50キロ圏内となると、福岡市の都市部まで含まれてくることになる。北は壱岐市、西は平戸市、南は鹿島市、そして東は福岡市早良区までが対象となる。風がどこに吹いたとしてもそれぞれの場所で風評も含めて多大な被害をこうむることになるのだが、人数規模として最大の被害となる可能性があるのは西風が吹いた場合、すなわち福岡市方面に風が吹いた場合である。
福島のケースにならい、幅15キロ、長さ50キロ(福島の場合は飯舘村の端までで40キロあまり。
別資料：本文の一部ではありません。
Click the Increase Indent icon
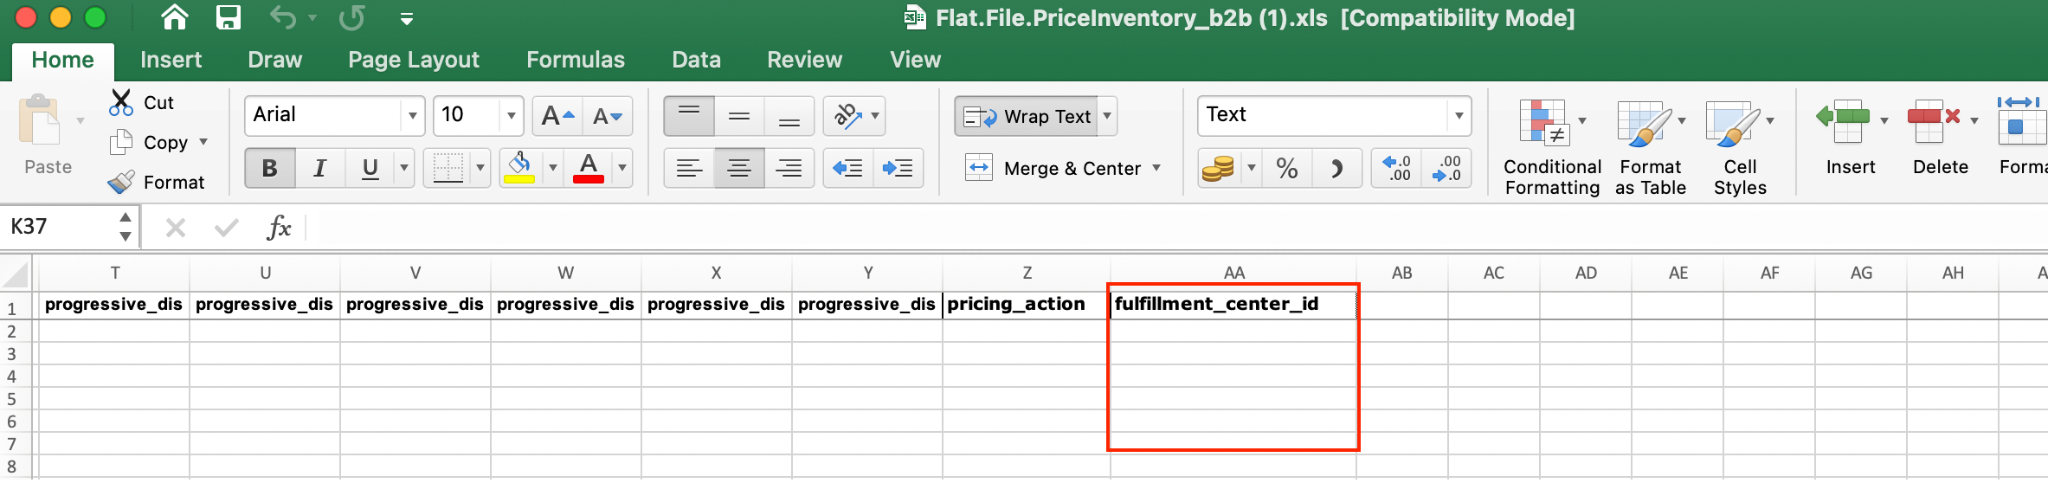This screenshot has width=2048, height=480. [x=897, y=168]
今回の想定はマージンをとって50キロとする)で西北西に帯を引いた場合、糸島市がほぼ全域、福岡市は西区、早良区はほぼ全域、城南区の一部が範囲に含まれることになる。糸島市は人口9万9,000人、福岡市西区が19万6,000人、早良区が21万3,000人、城南区が12万9,000人(全域が避難対象地域となった場合。50キロ圏内は、そのうちの一部)となっている。この帯のなかに入るであろう人数は63万7,000人になる。
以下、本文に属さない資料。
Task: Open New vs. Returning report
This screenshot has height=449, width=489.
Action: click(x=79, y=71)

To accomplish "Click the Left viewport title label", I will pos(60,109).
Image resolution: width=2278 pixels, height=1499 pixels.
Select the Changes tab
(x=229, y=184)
20キロ圏内の12万4,000人と合わせると、なんと76万1,000人にも及ぶ避難者が発生することとなるのだ。福島で現在避難を余儀なくされている方々が、実数はわからないものの把握されているだけで9万人あまりと言われている。それに比すれば、どれだけのスケールになるか想像できる。
避難者が出るということは避難者のための生活スペースが必要になるということだ。それは、たとえば仮設住宅のようなものであったり、公営住宅のようなものであったり、民間のマンションなどの借り上げも必要になったりするだろう。福岡市に拡散した場合を考えると、76万人もの人々の住まいを用意するのはたやすいことではない。仮設住宅1戸に5名入居したとして、15万戸あまりが必要になる。仮設住宅の建築費が1戸あたり230万円前後(災害救助法では238万7,000円以内)であったとして、3,450億円が必要になる。すべてを仮設住宅で済ませるわけではなかろうが、住まいを用意するだけで、それだけの費用がかかることは覚えておいたほうがよさそうだ。
まとめると以下のとおり。
(1)20キロ圏内には12万4,000人が住んでいる。
(2)風向きが福岡に向いた場合、玄海原発から幅15キロ、長さ50キロのエリアのなかには63万7,000人が住んでいる
(3)仮設住宅の設置費用は1戸あたり約230万円。仮に(1)と(2)を合わせた人数76万人が仮設住宅住まいを余儀なくされるとすると、仮設住宅設置費用だけで3,450億円が必要となる。